§ Exercise description: Count the lines below holding "computer" and answer with that number only.

§ Saved data entries:
----

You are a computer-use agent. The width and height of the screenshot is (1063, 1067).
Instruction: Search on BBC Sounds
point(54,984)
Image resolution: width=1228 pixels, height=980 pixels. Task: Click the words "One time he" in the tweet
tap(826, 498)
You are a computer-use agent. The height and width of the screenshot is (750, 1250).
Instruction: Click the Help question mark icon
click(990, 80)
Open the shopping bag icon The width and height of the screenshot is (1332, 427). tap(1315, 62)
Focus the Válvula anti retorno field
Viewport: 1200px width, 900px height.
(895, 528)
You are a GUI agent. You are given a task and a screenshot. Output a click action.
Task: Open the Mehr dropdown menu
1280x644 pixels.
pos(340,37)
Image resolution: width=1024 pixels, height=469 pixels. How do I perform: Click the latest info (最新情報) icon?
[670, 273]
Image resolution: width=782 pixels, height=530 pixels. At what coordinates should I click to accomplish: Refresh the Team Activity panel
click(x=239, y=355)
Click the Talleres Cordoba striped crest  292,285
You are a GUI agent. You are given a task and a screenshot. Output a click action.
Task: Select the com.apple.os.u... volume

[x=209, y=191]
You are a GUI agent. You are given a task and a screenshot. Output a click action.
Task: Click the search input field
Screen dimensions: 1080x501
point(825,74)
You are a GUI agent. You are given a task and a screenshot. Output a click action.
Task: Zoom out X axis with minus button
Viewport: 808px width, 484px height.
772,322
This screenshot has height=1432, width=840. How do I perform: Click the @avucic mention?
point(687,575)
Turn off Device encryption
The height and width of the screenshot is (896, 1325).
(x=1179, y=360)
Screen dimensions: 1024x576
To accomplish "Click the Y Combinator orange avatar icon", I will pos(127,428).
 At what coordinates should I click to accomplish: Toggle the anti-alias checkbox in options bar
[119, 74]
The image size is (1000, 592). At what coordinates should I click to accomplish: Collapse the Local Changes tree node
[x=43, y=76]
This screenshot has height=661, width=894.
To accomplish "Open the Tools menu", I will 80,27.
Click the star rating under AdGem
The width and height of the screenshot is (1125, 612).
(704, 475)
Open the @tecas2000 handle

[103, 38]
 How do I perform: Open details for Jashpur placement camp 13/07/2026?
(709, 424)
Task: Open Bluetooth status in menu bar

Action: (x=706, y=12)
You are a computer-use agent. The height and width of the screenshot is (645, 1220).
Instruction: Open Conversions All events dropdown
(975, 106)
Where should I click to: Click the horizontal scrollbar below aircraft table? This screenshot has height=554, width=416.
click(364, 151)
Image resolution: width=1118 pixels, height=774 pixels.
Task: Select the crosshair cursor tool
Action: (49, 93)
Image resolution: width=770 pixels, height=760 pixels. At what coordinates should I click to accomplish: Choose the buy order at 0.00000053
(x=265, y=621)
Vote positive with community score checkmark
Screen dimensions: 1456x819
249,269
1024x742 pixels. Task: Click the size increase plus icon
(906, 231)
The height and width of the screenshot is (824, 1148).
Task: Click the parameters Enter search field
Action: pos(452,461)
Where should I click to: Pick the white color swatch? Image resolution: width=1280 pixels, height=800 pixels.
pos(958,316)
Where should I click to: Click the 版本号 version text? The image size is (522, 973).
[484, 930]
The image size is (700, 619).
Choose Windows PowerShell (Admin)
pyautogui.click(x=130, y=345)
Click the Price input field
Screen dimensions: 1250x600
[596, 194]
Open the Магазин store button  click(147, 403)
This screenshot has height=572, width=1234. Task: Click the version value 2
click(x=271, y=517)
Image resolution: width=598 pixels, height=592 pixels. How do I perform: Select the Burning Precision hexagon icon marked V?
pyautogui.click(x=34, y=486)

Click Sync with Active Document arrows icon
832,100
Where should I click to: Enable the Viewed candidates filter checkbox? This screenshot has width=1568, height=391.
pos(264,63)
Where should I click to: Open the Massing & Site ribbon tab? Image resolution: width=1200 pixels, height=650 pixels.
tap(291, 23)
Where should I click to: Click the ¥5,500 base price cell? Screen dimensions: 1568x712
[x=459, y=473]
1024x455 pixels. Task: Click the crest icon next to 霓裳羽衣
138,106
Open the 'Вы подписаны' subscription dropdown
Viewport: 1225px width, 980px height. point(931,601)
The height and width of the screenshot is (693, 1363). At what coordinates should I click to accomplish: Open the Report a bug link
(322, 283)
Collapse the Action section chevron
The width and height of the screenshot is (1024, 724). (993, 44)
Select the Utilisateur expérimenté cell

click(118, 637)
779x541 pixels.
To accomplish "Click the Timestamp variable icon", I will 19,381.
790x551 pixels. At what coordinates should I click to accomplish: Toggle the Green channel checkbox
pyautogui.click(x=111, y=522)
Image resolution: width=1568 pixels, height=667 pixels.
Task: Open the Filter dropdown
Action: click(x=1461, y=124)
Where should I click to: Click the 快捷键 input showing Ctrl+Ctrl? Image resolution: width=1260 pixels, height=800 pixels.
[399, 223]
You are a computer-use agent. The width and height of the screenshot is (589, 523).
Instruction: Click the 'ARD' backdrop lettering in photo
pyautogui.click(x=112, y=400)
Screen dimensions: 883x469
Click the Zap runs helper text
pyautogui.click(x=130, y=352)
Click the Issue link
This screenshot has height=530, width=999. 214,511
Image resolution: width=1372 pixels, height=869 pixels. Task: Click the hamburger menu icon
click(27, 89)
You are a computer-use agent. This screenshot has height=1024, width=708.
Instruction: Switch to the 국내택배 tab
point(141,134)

----

§ Written reply: 5